We had to go into the “bosco” to go to the toilet and when I drank my milk it didn’t come out of a bottle that my mum purchased from the local store. The cow got milked in the morning and I didn’t even need to heat it up. I was even taught how to milk a cow which was very strange for me. We also ate fresh eggs and they were so yummy. I remember when I was being shown how to milk the cow my Zio Leonardo squirted the milk in my face and I couldn’t stop laughing.
My Uncle Zio Leonardo was so much fun he was like the pied piper and would have all his nieces and nephews jump on the back of his truck and take us all up to “La Taverna” for an ice cream “gelato” my favorite was the one that was like a biscotto on the outside. YUMMMM
When we lived in Montaguto we stayed either with my Nonna or with my Zia Giovina and Zio Emidio, I loved Zio Emidio he use to be the local carpenter and was always making things he was such a fun happy uncle and he loved kids.
When I was staying with them I got sick and I had this sickness called “la tossa cattiva” Zio Emidio would wake me up in the mornings very early and take me to the mountains so I could breath the beautiful fresh air. He would tell me lots of stories and he would talk to me about the cooko bird I never really found out whether he was just making it up or whether there was such a bird.

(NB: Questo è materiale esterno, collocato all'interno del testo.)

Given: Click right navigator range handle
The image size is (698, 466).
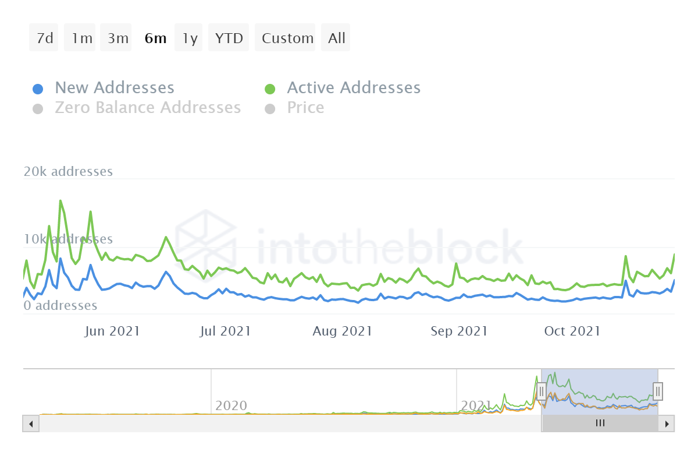Looking at the screenshot, I should (x=658, y=391).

My memories of Montaguto today is that I miss the air I breathed and how fresh it is. I loved the bread and the provolone my Zia Carmela would make. I loved eating the beautiful home made pasta and especially the proscuitto and sausages my Zii would bring out on special occasions.
I also loved catching the train to Foggia from Montaguto Scalo it was like we were on an adventure all the time.When we stayed at my Nonna’s place she didn’t have a washing machine to wash the clothes so we would have to take the wash board over the Cervaro River and wash our clothes in the river I loved going down there as my cousins and friends would go and play in the river and explore and get wet then get into trouble for getting our clothes wet.
Life was full of adventures and fun and it was never boring when I visited Montaguto. These are just some of my fondest memories of my childhood at Montaguto.